# Required work
Turn the lines below into a Markdown table with the columns "No." and "Line", numbering each line and skipping blank ones. Leave the pictures out.

Data items:
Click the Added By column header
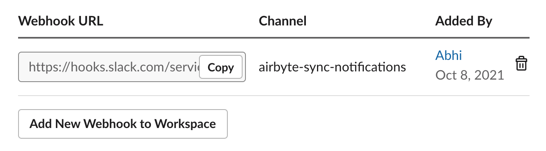Viewport: 546px width, 151px height. [x=464, y=21]
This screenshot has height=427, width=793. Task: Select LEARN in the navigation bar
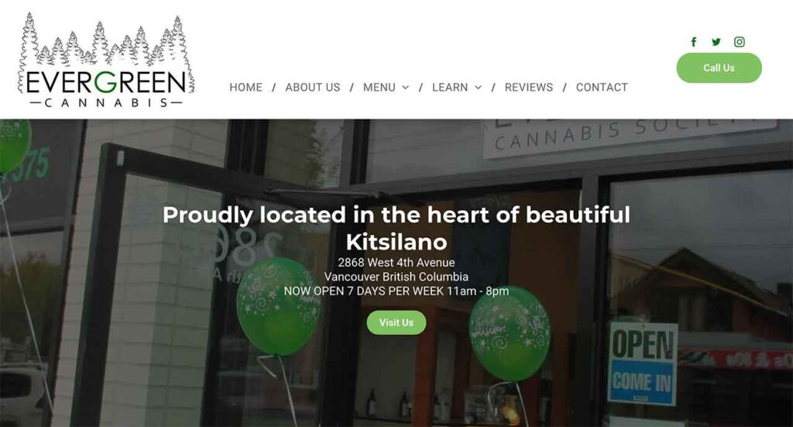coord(450,88)
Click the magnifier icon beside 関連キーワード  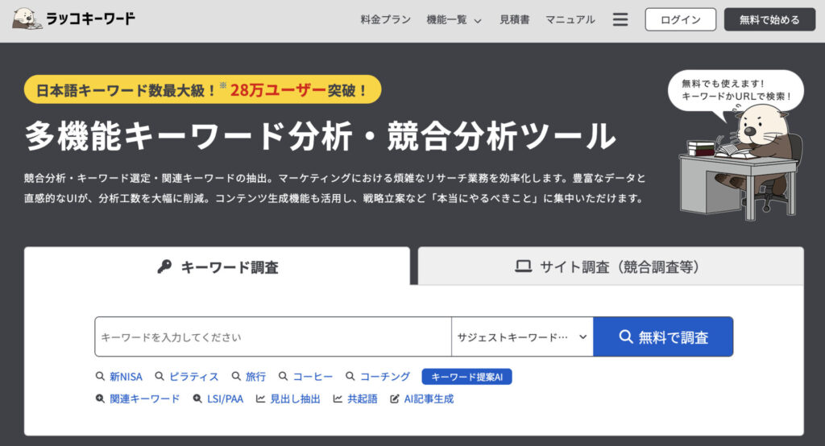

# Exercise solution
| No. | Line |
|---|---|
| 1 | Click the Added By column header |
| 2 | Viewport: 546px width, 151px height. [x=464, y=21] |
| 3 | This screenshot has height=427, width=793. Task: Select LEARN in the navigation bar |
| 4 | coord(450,88) |
| 5 | Click the magnifier icon beside 関連キーワード   |